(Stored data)
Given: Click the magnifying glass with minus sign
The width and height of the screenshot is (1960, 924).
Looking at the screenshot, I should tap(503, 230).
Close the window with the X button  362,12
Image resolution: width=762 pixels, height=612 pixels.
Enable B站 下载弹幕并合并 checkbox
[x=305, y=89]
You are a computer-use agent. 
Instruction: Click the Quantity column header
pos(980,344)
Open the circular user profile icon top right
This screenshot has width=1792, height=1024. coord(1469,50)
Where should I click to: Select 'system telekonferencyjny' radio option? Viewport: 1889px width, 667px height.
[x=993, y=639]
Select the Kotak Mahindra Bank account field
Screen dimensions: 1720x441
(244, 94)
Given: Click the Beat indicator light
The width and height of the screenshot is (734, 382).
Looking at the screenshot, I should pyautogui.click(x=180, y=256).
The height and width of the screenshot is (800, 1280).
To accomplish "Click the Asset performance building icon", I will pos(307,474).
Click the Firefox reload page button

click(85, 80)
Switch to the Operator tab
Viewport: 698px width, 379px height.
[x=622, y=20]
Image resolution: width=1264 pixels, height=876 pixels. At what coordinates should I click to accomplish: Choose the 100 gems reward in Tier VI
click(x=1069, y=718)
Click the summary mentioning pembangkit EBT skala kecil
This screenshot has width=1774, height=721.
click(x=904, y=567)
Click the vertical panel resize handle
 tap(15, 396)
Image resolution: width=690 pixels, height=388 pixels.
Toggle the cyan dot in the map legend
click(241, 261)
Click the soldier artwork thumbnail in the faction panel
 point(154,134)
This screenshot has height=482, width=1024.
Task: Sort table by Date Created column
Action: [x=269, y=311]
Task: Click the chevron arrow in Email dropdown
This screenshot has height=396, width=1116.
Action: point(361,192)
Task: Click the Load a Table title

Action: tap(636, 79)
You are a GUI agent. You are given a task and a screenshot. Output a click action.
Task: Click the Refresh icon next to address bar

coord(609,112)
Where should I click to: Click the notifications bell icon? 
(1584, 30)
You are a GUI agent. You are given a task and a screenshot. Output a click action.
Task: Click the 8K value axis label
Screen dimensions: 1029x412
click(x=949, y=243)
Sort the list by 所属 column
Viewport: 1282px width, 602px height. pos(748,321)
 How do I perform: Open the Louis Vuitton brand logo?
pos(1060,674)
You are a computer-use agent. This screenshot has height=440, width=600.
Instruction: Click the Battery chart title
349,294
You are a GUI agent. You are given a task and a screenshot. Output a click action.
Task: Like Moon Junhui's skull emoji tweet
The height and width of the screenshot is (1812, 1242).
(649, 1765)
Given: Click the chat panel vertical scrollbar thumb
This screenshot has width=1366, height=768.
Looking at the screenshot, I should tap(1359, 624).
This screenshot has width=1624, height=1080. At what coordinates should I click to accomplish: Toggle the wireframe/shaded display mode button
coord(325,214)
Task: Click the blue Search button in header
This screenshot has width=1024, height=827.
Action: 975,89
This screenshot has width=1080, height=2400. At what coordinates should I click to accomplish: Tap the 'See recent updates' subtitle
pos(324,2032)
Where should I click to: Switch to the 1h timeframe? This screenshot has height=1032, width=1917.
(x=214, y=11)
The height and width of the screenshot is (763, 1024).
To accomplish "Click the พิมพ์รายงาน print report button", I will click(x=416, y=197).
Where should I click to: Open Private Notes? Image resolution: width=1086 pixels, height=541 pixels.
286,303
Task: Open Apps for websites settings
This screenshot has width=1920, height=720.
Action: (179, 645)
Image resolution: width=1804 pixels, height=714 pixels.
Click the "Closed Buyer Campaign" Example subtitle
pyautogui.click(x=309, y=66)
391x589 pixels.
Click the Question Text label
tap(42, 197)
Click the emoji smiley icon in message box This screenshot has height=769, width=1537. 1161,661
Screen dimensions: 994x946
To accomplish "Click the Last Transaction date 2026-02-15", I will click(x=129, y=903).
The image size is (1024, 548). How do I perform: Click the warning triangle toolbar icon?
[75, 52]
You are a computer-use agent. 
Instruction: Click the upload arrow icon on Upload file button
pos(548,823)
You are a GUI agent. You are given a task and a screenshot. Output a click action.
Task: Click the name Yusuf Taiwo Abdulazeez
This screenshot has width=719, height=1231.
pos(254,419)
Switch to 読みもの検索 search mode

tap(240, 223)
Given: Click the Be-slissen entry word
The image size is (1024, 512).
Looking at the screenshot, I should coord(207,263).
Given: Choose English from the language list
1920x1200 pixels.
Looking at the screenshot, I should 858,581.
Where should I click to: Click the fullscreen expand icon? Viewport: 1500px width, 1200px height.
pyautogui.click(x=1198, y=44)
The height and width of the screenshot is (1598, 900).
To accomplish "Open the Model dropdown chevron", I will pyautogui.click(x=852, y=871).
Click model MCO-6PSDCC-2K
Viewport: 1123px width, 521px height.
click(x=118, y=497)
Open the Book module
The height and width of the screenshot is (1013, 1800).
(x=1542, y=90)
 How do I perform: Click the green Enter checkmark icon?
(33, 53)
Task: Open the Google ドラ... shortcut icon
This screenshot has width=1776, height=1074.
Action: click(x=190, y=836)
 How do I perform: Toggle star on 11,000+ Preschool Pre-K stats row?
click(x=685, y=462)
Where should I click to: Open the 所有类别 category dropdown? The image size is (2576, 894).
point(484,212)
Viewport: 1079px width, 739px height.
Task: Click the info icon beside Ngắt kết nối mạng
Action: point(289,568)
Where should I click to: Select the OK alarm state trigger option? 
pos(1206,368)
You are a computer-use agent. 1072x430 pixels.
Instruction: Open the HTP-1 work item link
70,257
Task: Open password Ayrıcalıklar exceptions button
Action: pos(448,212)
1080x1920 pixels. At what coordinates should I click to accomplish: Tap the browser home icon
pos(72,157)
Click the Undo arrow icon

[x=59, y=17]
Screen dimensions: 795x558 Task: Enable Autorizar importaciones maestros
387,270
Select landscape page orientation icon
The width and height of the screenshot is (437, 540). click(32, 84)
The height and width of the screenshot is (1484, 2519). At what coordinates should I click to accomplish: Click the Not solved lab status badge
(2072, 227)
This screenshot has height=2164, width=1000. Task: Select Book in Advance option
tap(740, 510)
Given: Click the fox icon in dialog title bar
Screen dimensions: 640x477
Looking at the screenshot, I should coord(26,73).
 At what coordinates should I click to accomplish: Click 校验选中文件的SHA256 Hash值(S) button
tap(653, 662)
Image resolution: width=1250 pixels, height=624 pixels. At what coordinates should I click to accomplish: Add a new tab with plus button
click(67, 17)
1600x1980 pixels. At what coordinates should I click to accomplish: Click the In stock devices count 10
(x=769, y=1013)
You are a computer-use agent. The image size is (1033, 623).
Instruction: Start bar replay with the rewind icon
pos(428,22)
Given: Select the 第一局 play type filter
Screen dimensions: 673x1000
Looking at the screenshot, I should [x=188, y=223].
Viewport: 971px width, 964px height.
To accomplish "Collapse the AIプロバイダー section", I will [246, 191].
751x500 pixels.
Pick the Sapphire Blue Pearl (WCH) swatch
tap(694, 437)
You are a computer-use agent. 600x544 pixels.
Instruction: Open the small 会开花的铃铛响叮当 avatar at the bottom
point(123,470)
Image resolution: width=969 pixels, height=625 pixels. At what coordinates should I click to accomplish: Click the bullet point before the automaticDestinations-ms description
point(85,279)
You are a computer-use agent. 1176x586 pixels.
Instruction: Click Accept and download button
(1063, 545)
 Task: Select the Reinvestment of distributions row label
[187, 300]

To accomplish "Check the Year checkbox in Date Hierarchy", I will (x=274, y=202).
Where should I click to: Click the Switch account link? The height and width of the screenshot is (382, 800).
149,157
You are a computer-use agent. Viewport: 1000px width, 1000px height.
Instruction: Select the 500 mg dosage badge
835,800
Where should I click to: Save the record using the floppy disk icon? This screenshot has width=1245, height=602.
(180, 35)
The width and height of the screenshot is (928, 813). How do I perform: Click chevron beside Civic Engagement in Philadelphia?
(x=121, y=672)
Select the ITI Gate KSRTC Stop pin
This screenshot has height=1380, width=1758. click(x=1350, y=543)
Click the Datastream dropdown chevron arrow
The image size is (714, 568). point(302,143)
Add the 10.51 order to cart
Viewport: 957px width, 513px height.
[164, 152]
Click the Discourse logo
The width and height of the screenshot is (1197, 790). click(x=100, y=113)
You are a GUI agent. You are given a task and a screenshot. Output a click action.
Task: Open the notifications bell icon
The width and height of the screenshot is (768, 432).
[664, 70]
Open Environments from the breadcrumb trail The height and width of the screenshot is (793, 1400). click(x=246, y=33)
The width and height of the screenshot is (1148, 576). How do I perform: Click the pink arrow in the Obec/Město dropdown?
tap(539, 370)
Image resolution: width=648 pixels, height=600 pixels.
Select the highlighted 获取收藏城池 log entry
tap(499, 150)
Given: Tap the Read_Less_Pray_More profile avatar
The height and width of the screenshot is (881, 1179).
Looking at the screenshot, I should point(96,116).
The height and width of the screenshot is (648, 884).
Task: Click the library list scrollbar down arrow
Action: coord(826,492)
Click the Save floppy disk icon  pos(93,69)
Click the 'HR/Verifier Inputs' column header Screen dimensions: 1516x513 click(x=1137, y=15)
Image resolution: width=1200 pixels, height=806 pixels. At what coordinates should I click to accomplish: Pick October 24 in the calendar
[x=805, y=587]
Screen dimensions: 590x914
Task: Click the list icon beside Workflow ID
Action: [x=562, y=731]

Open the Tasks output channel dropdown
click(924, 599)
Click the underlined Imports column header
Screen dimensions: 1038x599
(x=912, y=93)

▸ **Exercise description**: Throughout the data above, count the lines in which the word "computer" occurs; supply the number alone.

▸ **Output**: 8